Thanks to the recent rejection of the newly-minted hours of service rules of our southern neighbours by the U.S. Court of Appeals the rug has literally been pulled out from under the feet of Canada’s trucking industry, which was basing its own legislative renovations largely on those of the U.S., with a few exceptions.
And thanks to the questionable motives of a few consumer safety groups (such as CRASH), whose stated concern for the health and well-being of truckers is touching but not entirely believable, the The Federal Motor Carrier Safety Administration will have to justify its sleeper berth exception, and the extension of the 10-hour driving limit to 11, to the court. If the court rejects the FMSCA’s reasoning, all those careful hours of planning and debate in the U.S., Canada and Mexico, not to mention all the money and time spent on trucker training will go to hell in a hand basket.

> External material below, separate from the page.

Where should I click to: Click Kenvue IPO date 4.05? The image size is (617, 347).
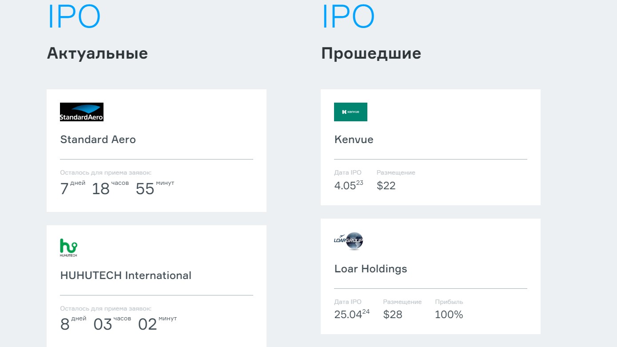click(x=345, y=186)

As for the industry’s ongoing intermodal blues, and specifically the eternal misery that is the CN Brampton Intermodal Terminal, truckers are once again caught between a rock and a hard place, namely carriers and CN itself. On one hand, carriers who serve the terminal continue to lowball each other price wise, making paying truckers for lengthy overtime waits an impossibility (they say), while CN continues to ignore its own deficiencies (lack of adequate space, equipment and manpower) and point the finger at carriers reluctant to pick up and store containers over the weekend for receivers who refuse to open up to receive them.

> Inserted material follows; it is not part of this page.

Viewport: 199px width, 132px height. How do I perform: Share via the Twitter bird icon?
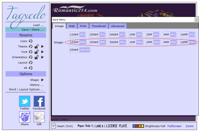[x=25, y=101]
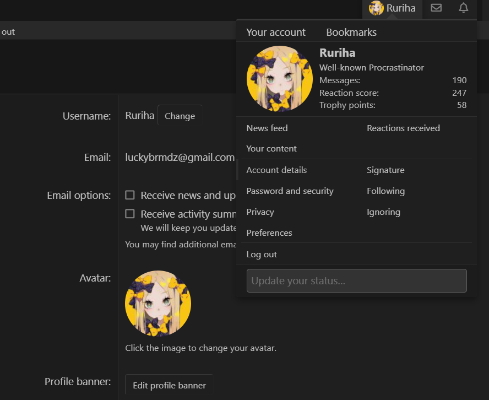Select the Your account tab

[x=276, y=32]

CN even had the nerve recently to scold truckers for being late for their deep-of-night appointments, which seems terribly unjust, given that the drivers just don’t want to be spending X number of hours waiting when they’re on time.
Meanwhile, truck drivers are in danger of getting killed in Blue Water Bridge Customs queues, while the MTO insists they should be keeping an eye out for flashing signage that doesn’t flash. Oh – and they’ve been asked not to honk their horns because the residents are complaining.
And as if that’s not enough to give you the night sweats, hazmat carriers are finding out that they’ll have to obtain yet another U.S. Department of Transportation permit if they want to carry certain materials into the U.S., while Canadian truckers have yet to learn whether their FAST cards will be accepted once security checks for hazmat drivers kick in (the hazmat carrier security measures are part of a completely separate program, run by the Transport Security Administration).
But never mind the North American continent – how about that Filipino government that actually pulled out 51 military personnel out of Iraq, risking the wrath of the U.S., to save the life of a single trucker kidnapped by terrorists?